Восточно-истерическое
Когда-то давно, еще будучи в интернатуре, я беседовал с интереснейшим человеком и опытным психиатром. Он довольно долгое время провел в командировках в страны Ближнего Востока и очень красочно и интересно рассказывал об особенностях мусульманской психиатрической помощи. В частности, про загадочный недуг, который одолевал прекрасную и скрываемую чадрой половину правоверного населения.
Пациентки приходили (или бывали принесены) на прием в сопровождении многочисленных родственников: негоже даме беседовать с незнакомым мужчиной наедине. Начинался расспрос — мол, как поживает уважаемая ханум? Вах, отвечает ханум, герчектен чок кетююм, совсем, мол, плохо, даже джанкуртаран арабасы с мигалкой пришлось вызывать! Доктор понимающе кивает, потом степенно продолжает расспрос: а как именно плохо, драгоценная? Следует глубокий вздох, и на доктора обрушивается водопад жалоб, из которого следует, что хворь, поразившая несчастную, очень-очень серьезная и мучительная: отнимаются руки по локоть, или выключается зрение, или больная не может самостоятельно стоять и ходить, или совсем потеряла вкус, обоняние, или на любое грубое слово у нее развивается припадок — словом, нет никакой возможности вести домашнее хозяйство. И заинтересованный взгляд карих очей — а у доктора достаточная квалификация, чтобы разобраться в столь серьезном и таинственном случае? Да, важно отвечает доктор, у меня за плечами интернатура, ординатура, аспирантура и много других страшных слов, да я самого Ленина в мавзолее видал! Вся родня уважительно кивает и цокает языками, а доктор некоторое время изображает напряженный мыслительный процесс.
Понятное дело, сказать людям, что пациентка — истеричка, и ничего страшного с ней не случится, нельзя. У бедной ханум в довольно жестко регламентированном бытовом укладе такая реакция — одна из немногих возможностей отдохнуть и подчеркнуть свою значимость, так зачем мешать? Опять же, собственный имидж; ну кто пойдет к злому доктору? Истина полезна всегда, но не всем. Посему разыгрывается спектакль.

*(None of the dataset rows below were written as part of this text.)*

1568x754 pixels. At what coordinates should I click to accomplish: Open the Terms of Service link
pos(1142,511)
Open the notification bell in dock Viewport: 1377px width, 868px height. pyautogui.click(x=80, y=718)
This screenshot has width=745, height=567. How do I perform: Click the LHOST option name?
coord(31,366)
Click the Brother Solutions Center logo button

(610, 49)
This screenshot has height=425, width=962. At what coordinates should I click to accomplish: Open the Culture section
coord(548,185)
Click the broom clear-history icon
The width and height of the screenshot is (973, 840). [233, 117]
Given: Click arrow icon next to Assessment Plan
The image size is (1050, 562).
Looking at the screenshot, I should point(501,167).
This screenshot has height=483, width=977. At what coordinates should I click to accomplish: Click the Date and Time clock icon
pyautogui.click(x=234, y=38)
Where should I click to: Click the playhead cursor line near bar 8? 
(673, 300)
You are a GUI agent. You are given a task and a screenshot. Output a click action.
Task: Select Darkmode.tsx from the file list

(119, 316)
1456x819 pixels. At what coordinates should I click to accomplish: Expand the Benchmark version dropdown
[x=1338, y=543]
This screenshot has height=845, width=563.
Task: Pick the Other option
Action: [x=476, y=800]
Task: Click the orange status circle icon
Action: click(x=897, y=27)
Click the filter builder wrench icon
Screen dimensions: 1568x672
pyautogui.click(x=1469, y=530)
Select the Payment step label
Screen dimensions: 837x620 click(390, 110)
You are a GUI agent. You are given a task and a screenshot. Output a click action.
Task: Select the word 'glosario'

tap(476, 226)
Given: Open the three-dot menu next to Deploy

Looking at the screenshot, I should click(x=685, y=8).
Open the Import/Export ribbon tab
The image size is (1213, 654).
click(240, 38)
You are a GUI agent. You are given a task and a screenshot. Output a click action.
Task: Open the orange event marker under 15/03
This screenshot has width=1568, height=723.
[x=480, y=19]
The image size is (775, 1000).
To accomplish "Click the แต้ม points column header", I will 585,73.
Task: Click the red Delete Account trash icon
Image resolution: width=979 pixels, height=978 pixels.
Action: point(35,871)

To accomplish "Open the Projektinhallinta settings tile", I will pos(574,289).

Включается как можно больше приборов с лампочками и стрелочками, к больной подключаются ВСЕ датчики, которые только можно придумать: ЭКГ, ЭЭГ, если есть УЗИ — вообще прекрасно. Снимаются показания. Потом доктор ДУМАЕТ. Долго, переводя взгляд с распечаток и мониторов на замершую от волнения пациентку. Потом он качает головой и говорит хорошо поставленным голосом: так и так, хасталык у вас очень, очень серьезная и сложная, но, по счастью, не смертельная. Лечить придется долго, недели три. На это время — никакой домашней работы, упаси Аллах! Строгий постельный режим и вкусное питание. Ах да, сейчас выпишу иляч, будете принимать вот так и вот так. Ну и, конечно, КАПЕЛЬНИЦЫ, без них ни одна серьезная и уважающая себя болезнь ни за что не пройдет. Воодушевленная родня хватает не менее воодушевленную страдалицу в охапку и, рассыпаясь в благодарностях, растворяется в дверях — аллахсмарладык, дорогой доктор!